Stated exercise: Output the part of the lines below that opens with the line containing "At what coordinates" and closes at the end of the lines, keeping every line exactly as it appears and leaving the pictures out.

Item coordinate data
###

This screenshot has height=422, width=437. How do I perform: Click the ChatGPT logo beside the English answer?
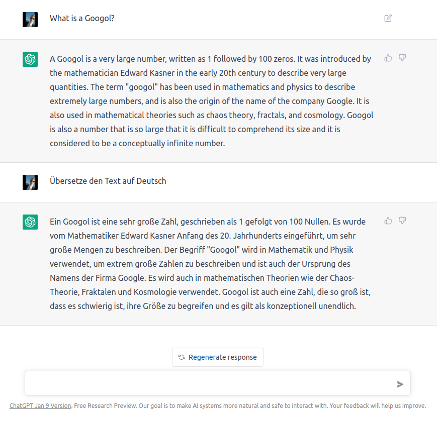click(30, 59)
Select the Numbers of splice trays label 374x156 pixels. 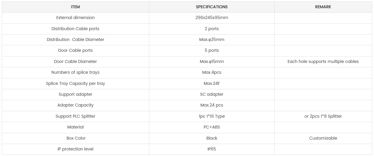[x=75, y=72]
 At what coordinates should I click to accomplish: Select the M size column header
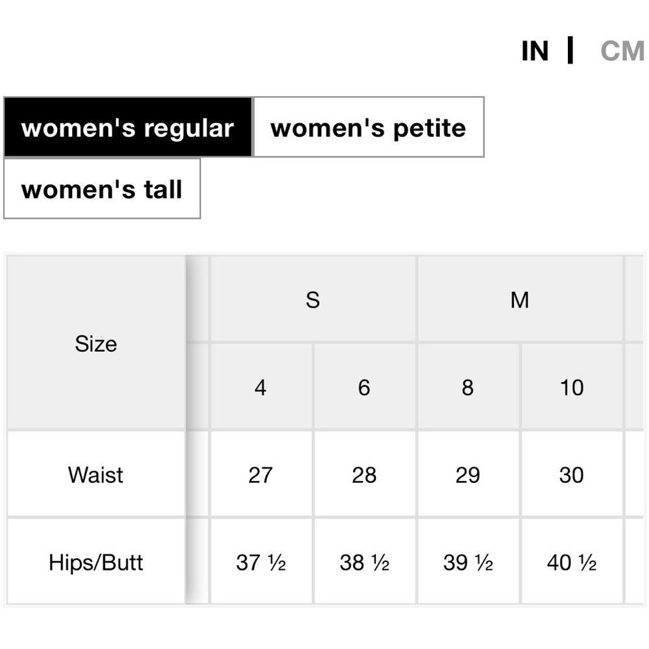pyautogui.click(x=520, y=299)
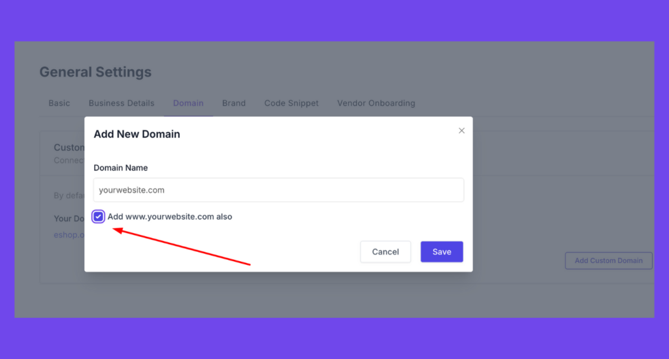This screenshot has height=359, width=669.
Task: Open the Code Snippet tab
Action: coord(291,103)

###

Full solution:
 At what coordinates should I click to accomplish: Select the M size column header
pyautogui.click(x=520, y=299)
This screenshot has height=359, width=669.
Task: Open the Code Snippet tab
Action: coord(291,103)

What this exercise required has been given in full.